The best unit for me within my budget of $4500. I'm a fairly new turner, retired at 50yrs old, and have decided to invest in woodturning as my primary hobby moving forward. I love it! The reason I say "best unit for me" is I also have a significant back issue which is a factor in deciding on some of the features I think I'll need. A swing-away tail stock or similar feature is one I feel strongly about. While in 5 yrs I may have the funds to move to the top of the class (Robust), I don't think I can make that happen within the next couple of years and am already bogging down and outgrowing my Laguna 1216, which I really do like. So, please help give me some experience and perspective on what might be the best choice and why.

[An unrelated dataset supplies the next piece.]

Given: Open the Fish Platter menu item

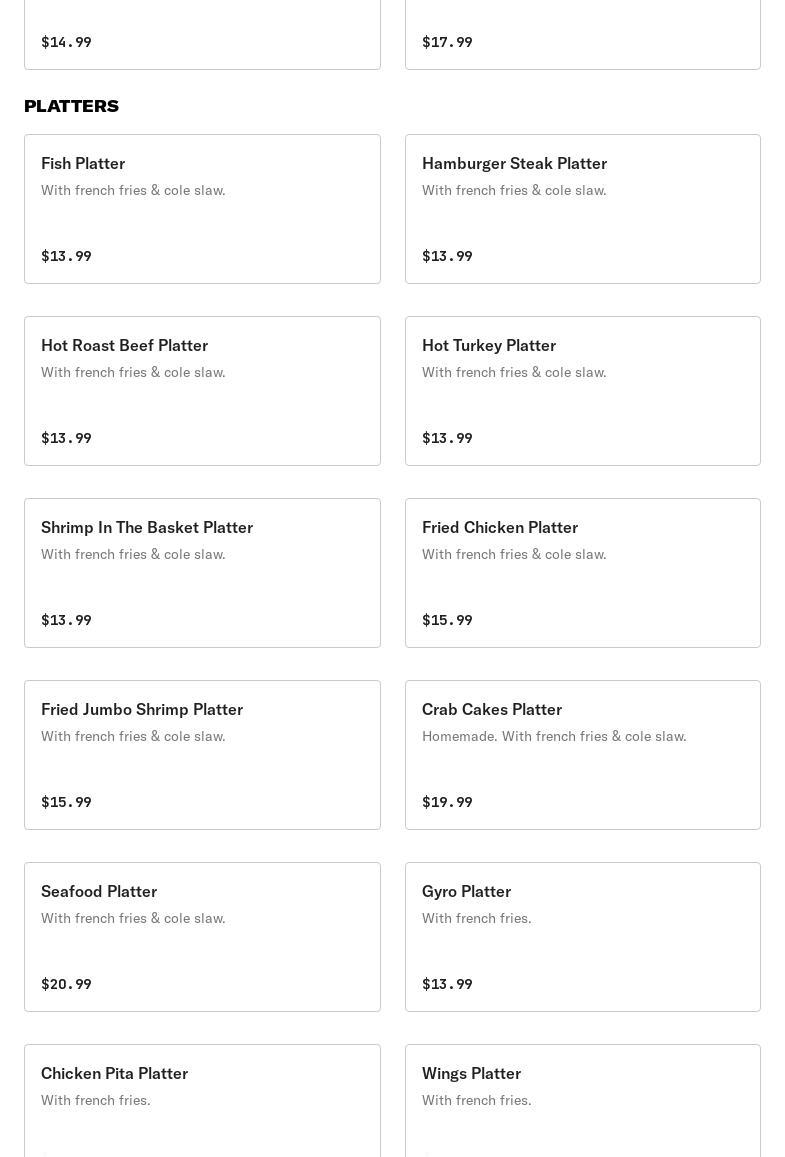Looking at the screenshot, I should click(x=202, y=209).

I was very tempted by the new Rikon at it's price point and capacity, but think being able to work off the end of the lathe (sliding or pivoting headstock) could make things more physically enjoyable for me. Outboard turning similarly could accomplish the same task. How much are folks using outboard turning or working off the end of the lathe regularly? I enjoy bowls and platters and have access to any size lumber (capacity?) in my area and like to turn green wood (steel beds?). I don't plan a need to do long spindle work.

The Powermatic 3520c seems like a reliable, hard to find fault with machine in this price range, and, a somewhat easy choice based on my reading/research, but I want to explore all the options and learn from you folks. I really like the look of the Laguna machines but are they really only a 1yr warranty? Is that a deal-breaker? Seems everything else it has going for it. The Harvey has a strange servo motor I know nothing about. If doing coring or hollowing is a 3HP choice leg up over the Powermatic? I haven't turned on any of these other machines and am sure there are some alternative I haven't yet considered. I hear Powermatic resale value is good. The used market is dry as a bone in my area (Portland/Vancouver, WA). Thanks in advance.

Laguna 2436
$3900
3HP, sliding headstock, steel beds, outboard turning, 1yr warranty, swing away tailstock


Rikon 70-3040 $3400 (on sale now)
3HP, 5yr warranty
No sliding headstock, no outboard turning, unproven, no swing away tailstock.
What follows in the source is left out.